From the first line of the data down to the line bearing "Image resolution: width=528", output every line exactly and include no pictures.
-- -- --
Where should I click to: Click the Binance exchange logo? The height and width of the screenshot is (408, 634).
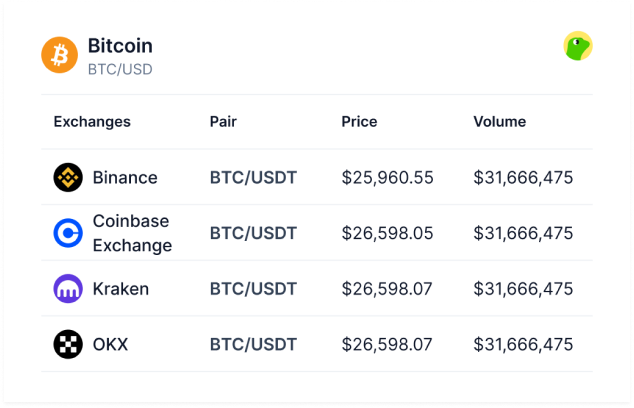pyautogui.click(x=68, y=178)
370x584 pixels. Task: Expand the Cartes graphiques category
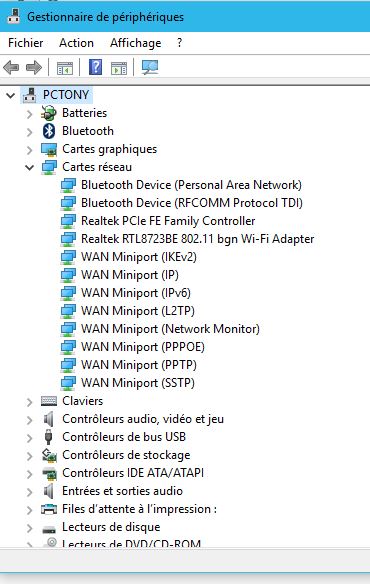click(29, 150)
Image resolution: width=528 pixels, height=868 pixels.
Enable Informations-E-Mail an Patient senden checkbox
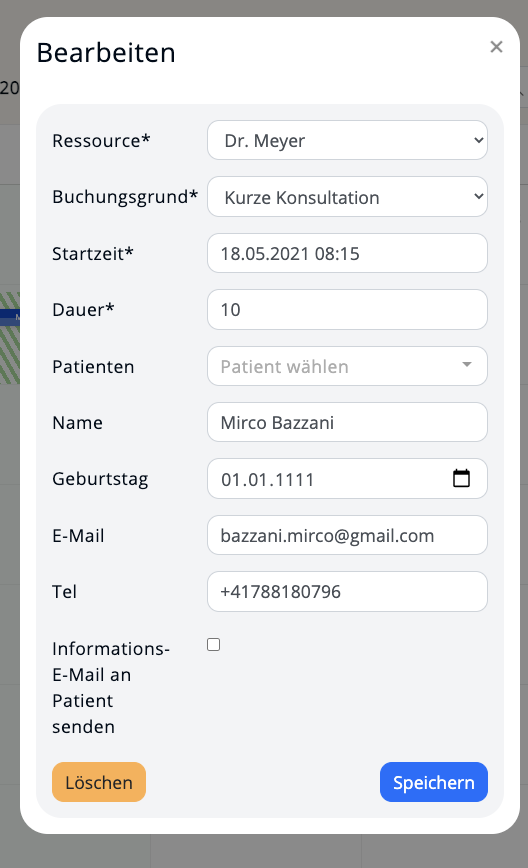coord(214,644)
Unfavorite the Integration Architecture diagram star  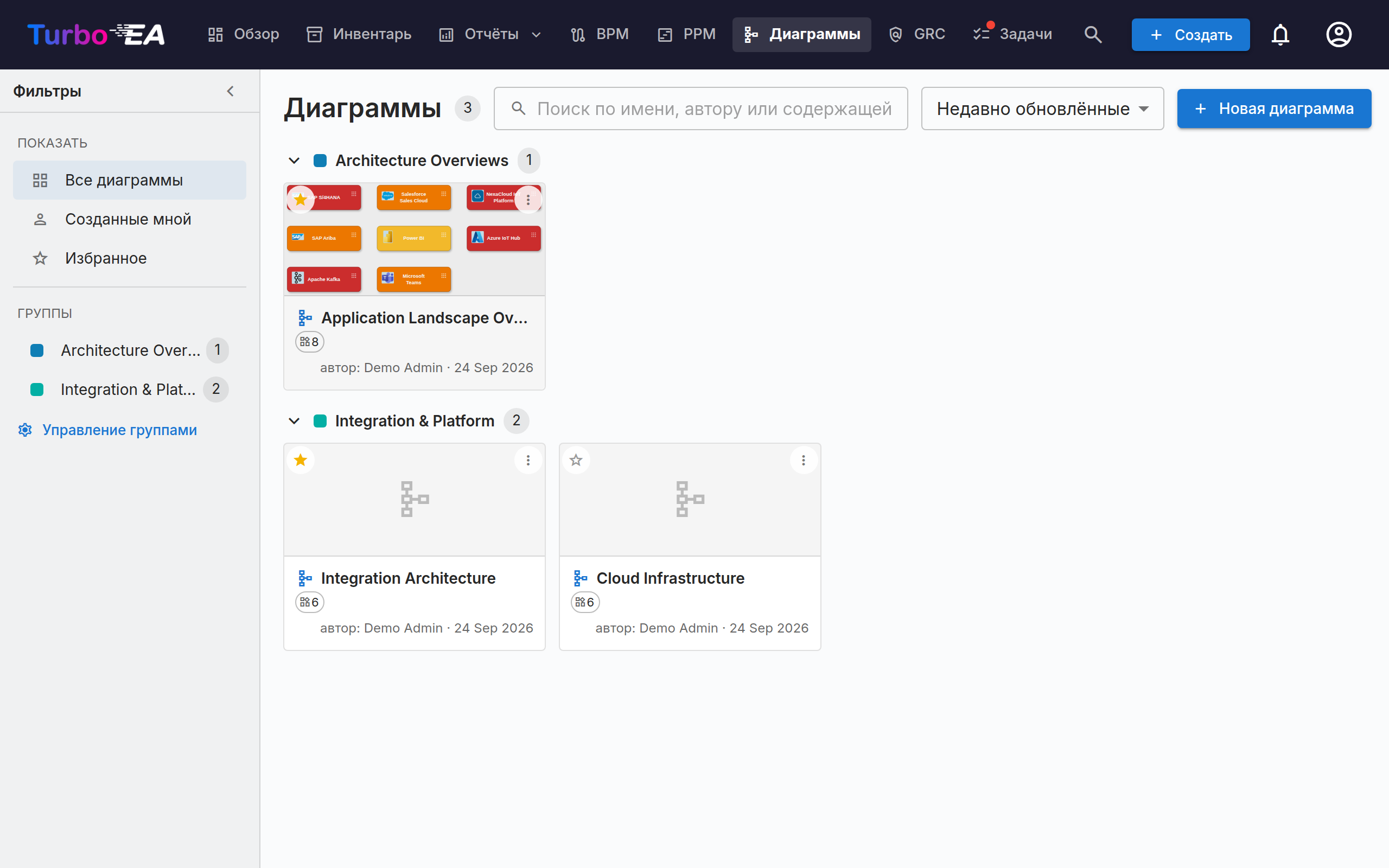coord(301,460)
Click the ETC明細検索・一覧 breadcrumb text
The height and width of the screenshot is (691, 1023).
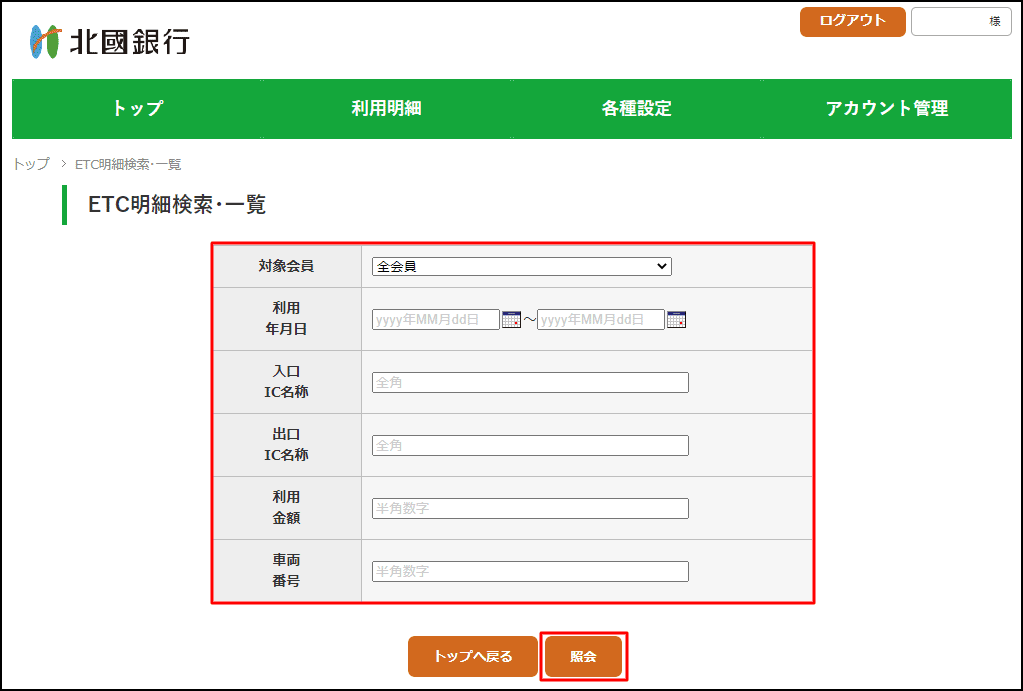128,164
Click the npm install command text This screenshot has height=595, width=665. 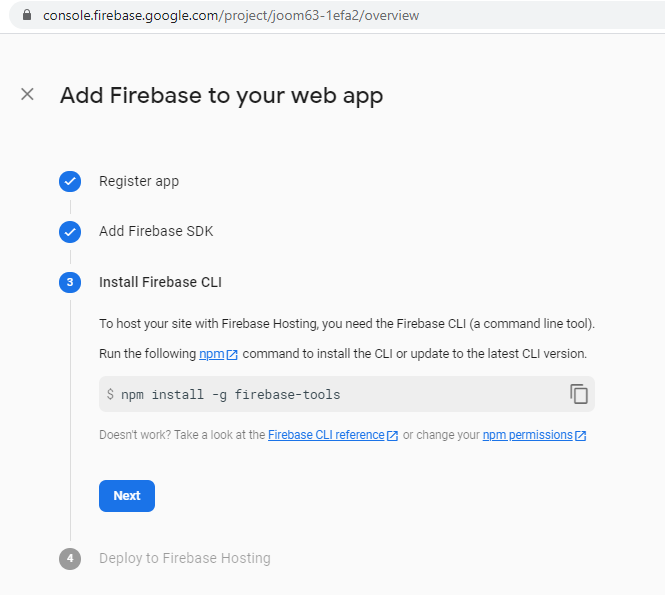click(230, 394)
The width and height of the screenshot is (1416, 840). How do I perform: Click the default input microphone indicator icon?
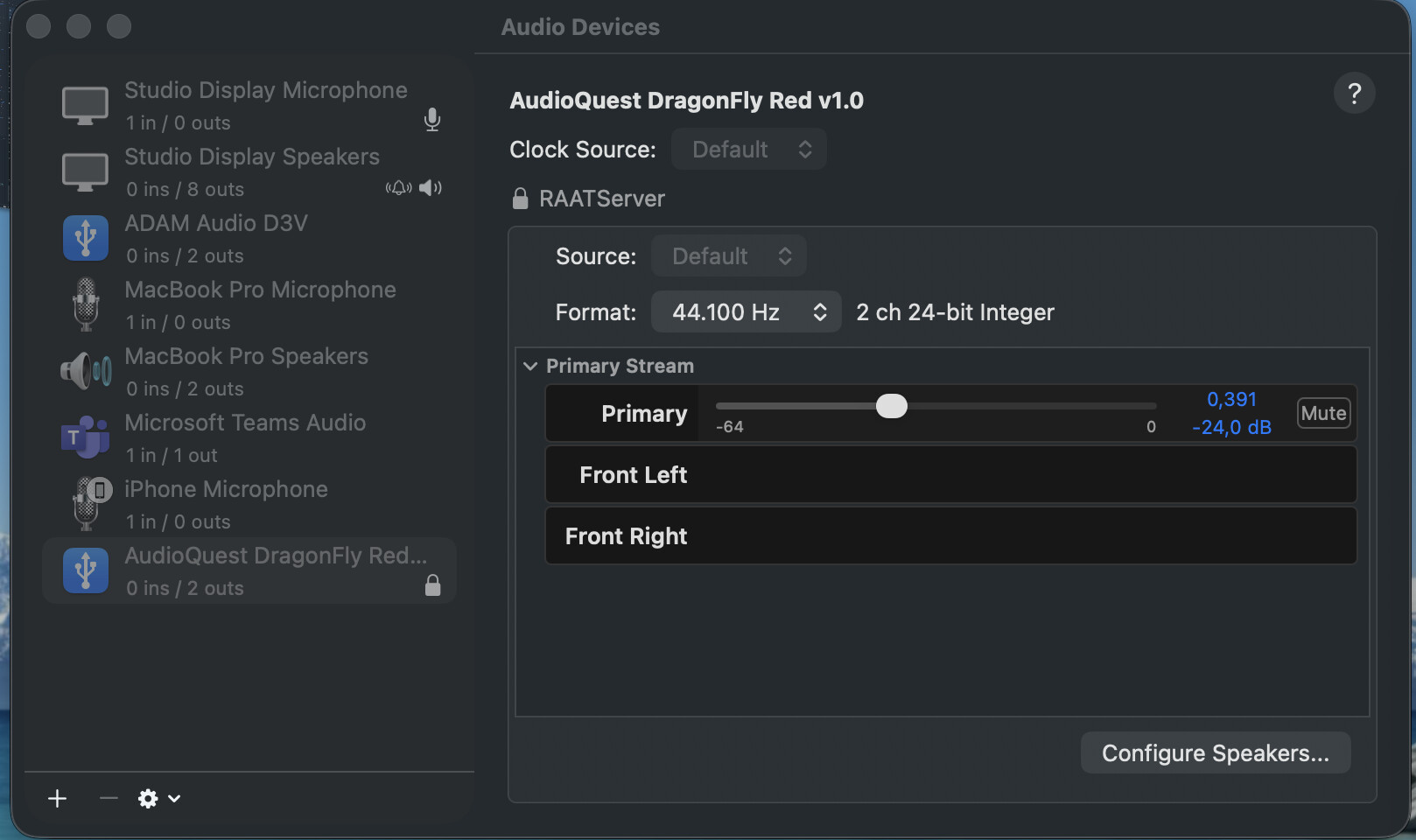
-- -- --
## SOLUTION TO THE PROBLEM
Where should I click to: Click the Binance exchange logo? The height and width of the screenshot is (408, 634).
pyautogui.click(x=68, y=178)
370x584 pixels. Task: Expand the Cartes graphiques category
click(29, 150)
Image resolution: width=528 pixels, height=868 pixels.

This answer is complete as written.